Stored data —

»»

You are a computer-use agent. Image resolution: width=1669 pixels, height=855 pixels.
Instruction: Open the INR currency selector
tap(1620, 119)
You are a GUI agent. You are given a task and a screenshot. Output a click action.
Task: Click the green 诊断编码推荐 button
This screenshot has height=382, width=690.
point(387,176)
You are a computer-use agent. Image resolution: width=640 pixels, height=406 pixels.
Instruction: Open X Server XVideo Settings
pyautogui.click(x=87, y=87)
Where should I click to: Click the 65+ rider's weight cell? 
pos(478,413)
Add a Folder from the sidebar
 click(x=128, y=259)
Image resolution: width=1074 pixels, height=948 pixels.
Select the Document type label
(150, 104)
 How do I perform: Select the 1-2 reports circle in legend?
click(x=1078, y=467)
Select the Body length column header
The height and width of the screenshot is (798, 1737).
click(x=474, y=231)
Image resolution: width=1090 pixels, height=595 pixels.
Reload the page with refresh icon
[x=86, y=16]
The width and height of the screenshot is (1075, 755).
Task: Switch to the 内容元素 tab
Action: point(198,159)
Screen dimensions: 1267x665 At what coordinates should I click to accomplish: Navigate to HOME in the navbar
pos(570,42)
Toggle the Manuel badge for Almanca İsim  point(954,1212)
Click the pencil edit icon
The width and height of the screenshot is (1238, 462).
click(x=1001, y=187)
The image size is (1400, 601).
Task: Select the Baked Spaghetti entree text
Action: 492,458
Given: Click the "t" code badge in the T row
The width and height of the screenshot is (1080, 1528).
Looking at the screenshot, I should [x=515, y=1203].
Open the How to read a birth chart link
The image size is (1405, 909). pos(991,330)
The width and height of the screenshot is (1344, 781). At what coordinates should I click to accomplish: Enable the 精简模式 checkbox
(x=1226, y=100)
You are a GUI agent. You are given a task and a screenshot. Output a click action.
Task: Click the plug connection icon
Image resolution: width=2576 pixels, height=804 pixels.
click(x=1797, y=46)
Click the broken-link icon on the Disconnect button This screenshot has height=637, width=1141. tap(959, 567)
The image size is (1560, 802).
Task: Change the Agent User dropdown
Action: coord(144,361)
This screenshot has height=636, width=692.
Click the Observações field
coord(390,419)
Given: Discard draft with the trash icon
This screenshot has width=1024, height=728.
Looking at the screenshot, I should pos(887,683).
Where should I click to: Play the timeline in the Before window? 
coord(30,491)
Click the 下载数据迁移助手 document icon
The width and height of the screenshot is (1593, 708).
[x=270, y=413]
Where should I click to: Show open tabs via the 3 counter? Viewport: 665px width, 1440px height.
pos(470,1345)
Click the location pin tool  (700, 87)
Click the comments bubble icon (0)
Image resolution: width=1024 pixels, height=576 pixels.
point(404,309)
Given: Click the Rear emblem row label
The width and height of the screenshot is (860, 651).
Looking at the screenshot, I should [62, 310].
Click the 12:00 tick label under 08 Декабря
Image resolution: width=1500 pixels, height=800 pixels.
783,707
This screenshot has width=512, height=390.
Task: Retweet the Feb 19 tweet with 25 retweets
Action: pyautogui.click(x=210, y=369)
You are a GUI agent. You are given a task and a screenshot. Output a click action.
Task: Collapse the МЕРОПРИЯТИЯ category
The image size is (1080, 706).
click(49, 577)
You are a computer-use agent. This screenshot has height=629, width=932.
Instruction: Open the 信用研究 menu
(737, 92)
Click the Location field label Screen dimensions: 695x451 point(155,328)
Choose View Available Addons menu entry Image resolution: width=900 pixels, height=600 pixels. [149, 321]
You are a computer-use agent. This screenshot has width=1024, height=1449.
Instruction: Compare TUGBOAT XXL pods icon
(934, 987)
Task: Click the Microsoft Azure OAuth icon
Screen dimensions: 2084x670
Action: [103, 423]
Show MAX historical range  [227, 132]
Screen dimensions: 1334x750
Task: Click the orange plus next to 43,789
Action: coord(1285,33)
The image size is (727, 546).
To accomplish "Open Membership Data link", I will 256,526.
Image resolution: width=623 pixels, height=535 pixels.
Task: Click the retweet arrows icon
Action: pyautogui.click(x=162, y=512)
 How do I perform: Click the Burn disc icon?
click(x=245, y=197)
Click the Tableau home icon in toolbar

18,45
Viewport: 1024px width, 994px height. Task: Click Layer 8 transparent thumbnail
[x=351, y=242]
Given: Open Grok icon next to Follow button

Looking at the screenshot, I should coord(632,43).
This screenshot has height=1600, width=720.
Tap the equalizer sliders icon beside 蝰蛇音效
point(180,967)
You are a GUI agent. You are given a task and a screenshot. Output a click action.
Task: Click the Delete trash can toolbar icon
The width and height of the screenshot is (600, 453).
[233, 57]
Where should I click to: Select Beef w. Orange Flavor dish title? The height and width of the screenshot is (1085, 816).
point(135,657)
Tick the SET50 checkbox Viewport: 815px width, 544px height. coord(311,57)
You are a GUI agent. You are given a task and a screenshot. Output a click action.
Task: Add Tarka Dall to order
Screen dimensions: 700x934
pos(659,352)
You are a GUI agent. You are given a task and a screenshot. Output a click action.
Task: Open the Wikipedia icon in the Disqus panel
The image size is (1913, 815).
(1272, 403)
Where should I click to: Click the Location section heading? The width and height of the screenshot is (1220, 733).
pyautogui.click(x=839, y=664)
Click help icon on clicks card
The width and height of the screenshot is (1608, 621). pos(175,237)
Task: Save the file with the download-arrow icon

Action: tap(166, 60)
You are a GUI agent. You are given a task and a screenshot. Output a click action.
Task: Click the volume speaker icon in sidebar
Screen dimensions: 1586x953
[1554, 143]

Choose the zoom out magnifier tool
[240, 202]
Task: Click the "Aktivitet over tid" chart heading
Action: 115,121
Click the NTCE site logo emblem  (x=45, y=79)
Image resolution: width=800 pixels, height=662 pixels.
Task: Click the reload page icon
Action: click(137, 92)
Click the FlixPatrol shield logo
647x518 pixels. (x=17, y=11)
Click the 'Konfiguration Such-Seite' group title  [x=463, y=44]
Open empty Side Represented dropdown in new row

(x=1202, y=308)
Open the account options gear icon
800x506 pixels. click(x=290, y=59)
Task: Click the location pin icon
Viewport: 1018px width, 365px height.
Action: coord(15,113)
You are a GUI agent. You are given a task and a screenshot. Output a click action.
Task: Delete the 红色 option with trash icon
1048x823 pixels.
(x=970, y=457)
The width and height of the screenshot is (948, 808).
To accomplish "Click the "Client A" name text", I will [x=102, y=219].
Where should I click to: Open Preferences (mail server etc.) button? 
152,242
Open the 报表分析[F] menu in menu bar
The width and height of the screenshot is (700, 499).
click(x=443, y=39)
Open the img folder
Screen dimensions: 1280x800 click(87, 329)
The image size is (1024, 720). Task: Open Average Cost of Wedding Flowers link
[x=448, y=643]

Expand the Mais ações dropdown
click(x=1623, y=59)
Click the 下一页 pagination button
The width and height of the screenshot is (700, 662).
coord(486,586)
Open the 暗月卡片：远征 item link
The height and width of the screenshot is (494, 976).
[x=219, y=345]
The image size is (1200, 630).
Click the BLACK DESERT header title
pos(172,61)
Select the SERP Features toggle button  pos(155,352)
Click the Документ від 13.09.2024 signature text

««

Work to be completed —
Show each line in the data where the string "trash" appears.

Answer box —
Given: Discard draft with the trash icon
Task: Click the Delete trash can toolbar icon
Task: Delete the 红色 option with trash icon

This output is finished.